И таким был не он один. Потому что они были настоящие, преданные без страха и упрека, железные люди. Ими держалась страна, они победили в войну. А победителей - не судят. Это были свои люди, и он был среди них свой среди своих.
Теперь же он видел вокруг себя совсем других людей, как бы не своих.
Теперь-то, в трезвой, не знающей поблажки и пощады бессоннице, ему приходило в голову, что в его прежние представления о людях вкралась какая-то ошибка, которой он до времени не придавал значения, не отдавал себе отчета. А это только одно могло означать: что всю жизнь он только и делал, если уж называть вещи своими именами, что лгал самому себе. Нет, не насчет смысла того, чему служил и во что верил,- насчет людей. Своих людей. Насчет того, стоят ли они сами того светлого, ни пятнышка на нем, будущего счастья, ради которого, казалось бы, они жили и работали и совершали ошибки, иногда преступные ошибки. И главное - лгали себе.
Он гнал от себя эти мысли, пытался убедить себя, что они тоже плод его болезни, но тут же и опровергал себя: а бессонница его, неподвластная медицине,- откуда? Что было прежде - яйцо или курица? Чтоh причина и чтоh следствие?..
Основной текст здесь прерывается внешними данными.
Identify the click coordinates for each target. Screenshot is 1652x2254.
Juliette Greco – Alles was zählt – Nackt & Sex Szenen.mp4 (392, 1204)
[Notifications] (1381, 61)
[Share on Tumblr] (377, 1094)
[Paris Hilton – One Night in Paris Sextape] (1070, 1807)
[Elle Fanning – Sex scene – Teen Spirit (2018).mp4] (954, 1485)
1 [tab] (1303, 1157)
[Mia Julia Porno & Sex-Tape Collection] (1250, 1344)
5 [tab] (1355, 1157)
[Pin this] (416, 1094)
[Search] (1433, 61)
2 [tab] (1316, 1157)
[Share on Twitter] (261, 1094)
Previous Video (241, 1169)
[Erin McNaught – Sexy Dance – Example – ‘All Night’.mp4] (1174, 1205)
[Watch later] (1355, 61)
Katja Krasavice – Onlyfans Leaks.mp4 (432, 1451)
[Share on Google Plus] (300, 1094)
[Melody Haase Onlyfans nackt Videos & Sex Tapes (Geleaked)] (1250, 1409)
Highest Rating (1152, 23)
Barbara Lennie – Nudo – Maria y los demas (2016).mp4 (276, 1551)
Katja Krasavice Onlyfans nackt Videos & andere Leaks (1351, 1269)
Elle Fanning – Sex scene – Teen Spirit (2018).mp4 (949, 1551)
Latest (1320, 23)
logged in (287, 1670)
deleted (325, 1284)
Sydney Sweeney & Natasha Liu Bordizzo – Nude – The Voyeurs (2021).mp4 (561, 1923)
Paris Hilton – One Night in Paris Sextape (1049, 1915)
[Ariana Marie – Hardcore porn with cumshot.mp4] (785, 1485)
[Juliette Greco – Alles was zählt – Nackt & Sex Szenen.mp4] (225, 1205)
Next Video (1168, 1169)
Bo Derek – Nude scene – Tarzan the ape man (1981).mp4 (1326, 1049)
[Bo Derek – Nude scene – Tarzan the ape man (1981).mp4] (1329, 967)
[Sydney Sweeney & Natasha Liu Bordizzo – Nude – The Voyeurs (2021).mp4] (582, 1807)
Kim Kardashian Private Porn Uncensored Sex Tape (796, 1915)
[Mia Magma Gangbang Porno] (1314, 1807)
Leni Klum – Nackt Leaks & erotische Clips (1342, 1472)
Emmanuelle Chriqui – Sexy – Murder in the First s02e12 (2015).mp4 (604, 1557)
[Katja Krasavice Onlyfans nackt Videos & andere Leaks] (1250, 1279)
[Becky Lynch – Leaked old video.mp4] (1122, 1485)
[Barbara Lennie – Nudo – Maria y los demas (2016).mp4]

Вернувшись с войны он вдруг обнаружил вокруг себя, в своих сослуживцах, этих других людей. Самое необъяснимое, что это были те же люди, с которыми он работал до войны и на войне, и воевали они наверняка хорошо, честно, не щадя себя, и вполне могли оказаться среди тех, кто с войны не вернулся. И все же они были - другие. Стали другими, и он не узнавал их. Не свои.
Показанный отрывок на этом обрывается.